I would focus on being a LOT more responsible in the future or your credit history is going to suffer. Expect AA.
Edit: Hold on, so your only open account is the $2,200 balance on the $1,000 limit?
Once closed cards have their balance paid to 0, they no longer effect your utilization percentage.
I'll take the lecture if you read my post and then give advice.
There's only 1 Credit Card. It is charged off. The Credit Limit was $1,000 and the current balance is $2200.
How? Late charges, over the limit fees, etc. Let me re-word my question.
With current balance $2200 and Util 220%, will paying $1100 and getting util to 110% produce 50 point increase.
Will paying $550 at that point bringing util to 55% produce an additional 50 points. Finally, will paying off the balance ($550) bringing revolving util to 0% produce a final 50 point increase.
I am not trying to lecture, was just trying to offer you some feedback on what you can expect and what is hurting you.
No one can answer your three specific questions because each person will receive a different score boost from paying down debt depending on what bucket you are in and the remaining items on the report.
First, let me say that if the account is charged off, once you pay it off completely, it will leave you with 0 remaining revolving credit which will hurt your scores. Also, a paid charge off has the same ding as a unpaid charge off.

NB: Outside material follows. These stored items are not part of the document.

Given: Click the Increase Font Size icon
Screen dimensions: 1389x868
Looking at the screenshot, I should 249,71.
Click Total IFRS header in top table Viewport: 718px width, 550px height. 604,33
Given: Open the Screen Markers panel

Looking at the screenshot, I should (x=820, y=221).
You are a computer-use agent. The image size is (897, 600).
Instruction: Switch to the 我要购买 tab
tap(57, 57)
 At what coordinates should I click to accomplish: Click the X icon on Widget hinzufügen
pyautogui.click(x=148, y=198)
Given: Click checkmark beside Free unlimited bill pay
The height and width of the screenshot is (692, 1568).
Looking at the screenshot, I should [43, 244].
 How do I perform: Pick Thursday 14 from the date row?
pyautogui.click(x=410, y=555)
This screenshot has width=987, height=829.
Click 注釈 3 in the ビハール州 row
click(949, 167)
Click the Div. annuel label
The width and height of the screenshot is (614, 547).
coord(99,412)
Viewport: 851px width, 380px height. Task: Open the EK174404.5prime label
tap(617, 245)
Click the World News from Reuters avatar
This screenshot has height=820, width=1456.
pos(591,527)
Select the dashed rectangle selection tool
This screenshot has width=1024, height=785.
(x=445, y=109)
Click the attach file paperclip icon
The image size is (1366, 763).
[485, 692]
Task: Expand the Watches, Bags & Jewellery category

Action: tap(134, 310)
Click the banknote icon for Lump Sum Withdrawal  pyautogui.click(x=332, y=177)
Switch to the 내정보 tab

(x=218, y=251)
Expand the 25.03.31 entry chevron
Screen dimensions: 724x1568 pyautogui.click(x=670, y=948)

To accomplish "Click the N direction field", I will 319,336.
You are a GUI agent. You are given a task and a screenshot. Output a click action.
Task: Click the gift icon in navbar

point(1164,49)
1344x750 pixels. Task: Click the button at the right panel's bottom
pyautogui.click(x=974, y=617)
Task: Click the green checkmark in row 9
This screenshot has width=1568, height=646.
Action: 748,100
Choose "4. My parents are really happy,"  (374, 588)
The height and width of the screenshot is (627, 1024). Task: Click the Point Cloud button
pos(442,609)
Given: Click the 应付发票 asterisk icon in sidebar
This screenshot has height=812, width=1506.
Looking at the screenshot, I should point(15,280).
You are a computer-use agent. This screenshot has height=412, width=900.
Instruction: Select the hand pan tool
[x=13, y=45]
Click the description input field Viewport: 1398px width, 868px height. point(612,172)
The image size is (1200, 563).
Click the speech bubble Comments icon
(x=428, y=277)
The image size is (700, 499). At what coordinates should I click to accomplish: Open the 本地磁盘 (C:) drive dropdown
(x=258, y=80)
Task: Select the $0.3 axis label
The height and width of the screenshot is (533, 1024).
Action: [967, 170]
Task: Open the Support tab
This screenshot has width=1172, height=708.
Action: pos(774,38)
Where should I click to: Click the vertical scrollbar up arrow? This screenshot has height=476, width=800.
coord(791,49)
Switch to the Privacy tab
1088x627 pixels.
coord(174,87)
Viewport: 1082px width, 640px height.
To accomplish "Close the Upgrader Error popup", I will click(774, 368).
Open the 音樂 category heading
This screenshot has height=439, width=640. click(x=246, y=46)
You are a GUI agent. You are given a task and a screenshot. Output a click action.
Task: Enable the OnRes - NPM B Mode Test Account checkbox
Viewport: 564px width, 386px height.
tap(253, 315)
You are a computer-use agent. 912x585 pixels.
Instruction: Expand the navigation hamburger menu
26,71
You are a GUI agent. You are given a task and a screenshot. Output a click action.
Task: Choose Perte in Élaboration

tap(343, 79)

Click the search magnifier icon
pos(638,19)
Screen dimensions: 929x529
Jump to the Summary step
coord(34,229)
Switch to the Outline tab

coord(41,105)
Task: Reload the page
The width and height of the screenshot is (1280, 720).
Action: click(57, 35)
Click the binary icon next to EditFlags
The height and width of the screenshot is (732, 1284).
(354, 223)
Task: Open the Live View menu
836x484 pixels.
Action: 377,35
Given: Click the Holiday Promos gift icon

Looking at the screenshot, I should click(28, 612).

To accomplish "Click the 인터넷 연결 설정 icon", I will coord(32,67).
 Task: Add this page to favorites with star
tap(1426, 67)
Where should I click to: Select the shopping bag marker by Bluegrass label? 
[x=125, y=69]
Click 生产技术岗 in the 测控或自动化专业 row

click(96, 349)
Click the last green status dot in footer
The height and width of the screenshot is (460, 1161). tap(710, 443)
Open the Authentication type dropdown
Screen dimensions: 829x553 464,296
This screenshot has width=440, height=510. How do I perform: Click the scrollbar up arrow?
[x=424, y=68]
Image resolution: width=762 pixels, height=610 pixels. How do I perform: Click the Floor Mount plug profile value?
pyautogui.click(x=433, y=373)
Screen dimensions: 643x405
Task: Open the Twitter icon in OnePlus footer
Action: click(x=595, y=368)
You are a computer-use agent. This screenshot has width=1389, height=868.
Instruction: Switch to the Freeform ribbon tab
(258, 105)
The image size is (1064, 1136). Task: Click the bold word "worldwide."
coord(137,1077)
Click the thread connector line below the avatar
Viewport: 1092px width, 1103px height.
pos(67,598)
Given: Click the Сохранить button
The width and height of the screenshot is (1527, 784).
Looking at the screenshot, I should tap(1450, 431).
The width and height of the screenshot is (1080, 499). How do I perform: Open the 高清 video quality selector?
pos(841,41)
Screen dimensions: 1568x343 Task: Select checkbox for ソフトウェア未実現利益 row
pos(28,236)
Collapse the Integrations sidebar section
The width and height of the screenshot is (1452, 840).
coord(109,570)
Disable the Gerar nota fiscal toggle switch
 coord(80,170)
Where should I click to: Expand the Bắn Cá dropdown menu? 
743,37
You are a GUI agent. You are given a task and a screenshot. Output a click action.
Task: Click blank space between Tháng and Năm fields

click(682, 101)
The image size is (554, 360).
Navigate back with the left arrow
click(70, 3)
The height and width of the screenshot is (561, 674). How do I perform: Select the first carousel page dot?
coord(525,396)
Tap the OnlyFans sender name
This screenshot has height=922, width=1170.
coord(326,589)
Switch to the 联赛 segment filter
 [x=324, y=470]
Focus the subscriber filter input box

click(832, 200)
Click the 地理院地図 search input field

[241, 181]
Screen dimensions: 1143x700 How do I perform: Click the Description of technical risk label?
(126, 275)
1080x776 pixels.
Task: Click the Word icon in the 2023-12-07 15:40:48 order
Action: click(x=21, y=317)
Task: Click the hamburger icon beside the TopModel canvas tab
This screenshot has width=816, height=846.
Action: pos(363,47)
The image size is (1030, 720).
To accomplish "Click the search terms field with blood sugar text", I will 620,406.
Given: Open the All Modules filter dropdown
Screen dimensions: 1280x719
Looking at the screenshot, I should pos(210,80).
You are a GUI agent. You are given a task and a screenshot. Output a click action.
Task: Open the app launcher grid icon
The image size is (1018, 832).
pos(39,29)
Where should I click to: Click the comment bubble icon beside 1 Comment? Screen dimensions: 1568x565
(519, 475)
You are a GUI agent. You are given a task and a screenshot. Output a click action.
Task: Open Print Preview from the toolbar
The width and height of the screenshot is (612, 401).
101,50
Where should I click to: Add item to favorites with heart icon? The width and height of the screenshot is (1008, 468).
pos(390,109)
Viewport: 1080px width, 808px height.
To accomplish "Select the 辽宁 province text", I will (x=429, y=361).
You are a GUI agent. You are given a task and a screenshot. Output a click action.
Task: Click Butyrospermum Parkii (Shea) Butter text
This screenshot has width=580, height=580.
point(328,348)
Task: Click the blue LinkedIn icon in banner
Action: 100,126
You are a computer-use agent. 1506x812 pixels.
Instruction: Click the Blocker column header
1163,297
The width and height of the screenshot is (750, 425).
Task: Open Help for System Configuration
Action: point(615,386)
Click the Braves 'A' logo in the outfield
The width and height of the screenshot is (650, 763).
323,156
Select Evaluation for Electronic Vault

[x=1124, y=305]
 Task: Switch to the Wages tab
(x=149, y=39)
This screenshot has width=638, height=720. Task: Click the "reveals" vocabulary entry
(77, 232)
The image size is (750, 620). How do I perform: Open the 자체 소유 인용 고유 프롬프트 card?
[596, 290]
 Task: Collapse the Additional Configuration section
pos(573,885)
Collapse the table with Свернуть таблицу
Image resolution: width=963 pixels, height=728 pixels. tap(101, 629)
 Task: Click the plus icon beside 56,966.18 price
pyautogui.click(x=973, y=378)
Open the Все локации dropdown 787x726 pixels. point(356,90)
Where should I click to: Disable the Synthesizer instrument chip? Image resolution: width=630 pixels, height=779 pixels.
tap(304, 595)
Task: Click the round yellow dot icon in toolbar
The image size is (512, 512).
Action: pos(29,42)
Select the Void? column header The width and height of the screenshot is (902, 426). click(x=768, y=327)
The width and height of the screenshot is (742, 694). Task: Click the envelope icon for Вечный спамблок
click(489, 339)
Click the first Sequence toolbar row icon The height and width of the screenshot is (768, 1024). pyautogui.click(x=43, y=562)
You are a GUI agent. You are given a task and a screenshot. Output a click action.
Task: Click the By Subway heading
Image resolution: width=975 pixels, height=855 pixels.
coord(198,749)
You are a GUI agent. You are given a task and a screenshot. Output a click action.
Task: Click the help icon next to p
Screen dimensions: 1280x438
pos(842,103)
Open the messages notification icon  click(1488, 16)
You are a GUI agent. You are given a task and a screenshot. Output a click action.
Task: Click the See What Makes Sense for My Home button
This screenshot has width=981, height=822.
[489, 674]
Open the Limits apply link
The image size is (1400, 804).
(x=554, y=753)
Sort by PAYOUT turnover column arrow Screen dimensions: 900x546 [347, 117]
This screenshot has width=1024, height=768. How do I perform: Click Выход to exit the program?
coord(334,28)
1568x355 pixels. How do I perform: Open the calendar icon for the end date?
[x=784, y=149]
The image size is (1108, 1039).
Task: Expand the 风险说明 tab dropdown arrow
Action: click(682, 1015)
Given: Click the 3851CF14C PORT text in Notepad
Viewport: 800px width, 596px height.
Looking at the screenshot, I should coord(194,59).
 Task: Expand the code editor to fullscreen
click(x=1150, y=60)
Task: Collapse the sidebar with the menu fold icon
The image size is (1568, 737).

However, if the CO balance is factored into your revolving balance, as it is, paying it down will help in that regard. Going from 220% to 110% should have 0 effect. The fact that you are overlimit is costing you roughly 25-30 points... but it doesnt matter how far over the limit you are... it's all the same at that point.
Going from 110% to under limit gets you those 25-30 points back. And going down to zero may net you 60-70 pts roughly? You may get 100 points back after it is down to 0, but the fact that you will have 0 revolving credit and a very recent major derog (CO) will keep your score way down for a while. If possible, try to open a new revolving store card or something to give you some more revolving lines.
First, let me say that if the account is charged off, once you pay it off completely, it will leave you with 0 remaining revolving credit which will hurt your scores.
I don't understand this statement either from a utilization standpoint?
but it doesnt matter how far over the limit you are... it's all the same at that point.
Please respond
once you paid the charge off you will have 0 available credit on that account and the second means that when you go over your limit whether is a couple of dollars or a thousand dls.your fico will be hurt by being over your limit.i hope that explains it a little better for you.good luck.
BUT, if this portion of the report is based on percentage. Then how can an improving utilization percentage not help.
I'm confused. Isn't the scoring based on percentage of utilization and not whether or not you're over the credit limit.
Percentage of utilization being the key word.
Utilization % does not technically go over 100% for scoring purposes. Once you go over 100%, you are dinged an additional 25-30 point for being over the limit, but it doesnt matter if you are at 101% or 301%... its the same for scoring purposes. The 10 points per 10% only applies when you are under 100% and varies by person.
What I meant by the first statement is, you stated that the charged off credit card is your only credit account that was open. Once it is paid off, you won't have any remaining open, positive credit accounts. This will severely ding your score as well.
it is based on percentage of utilization but "within your available limit"so you by going over your limit it triggers your fico to lose points untill you bring your balance down under your limit.
Thanks. I learn at least one new thing here daily.
So let me make sure I'm clear.
Paying from 220% down to 100% util. Expect no score increase because I was dinged for being OTL.
Paying from 100% util down to 50/49%. I can expect a 50 point increase.
Paying from 50% down to 0%. I can expect another 50 point increase; but also expect to be penalized for not having any revolving credit. Am I correct to this point?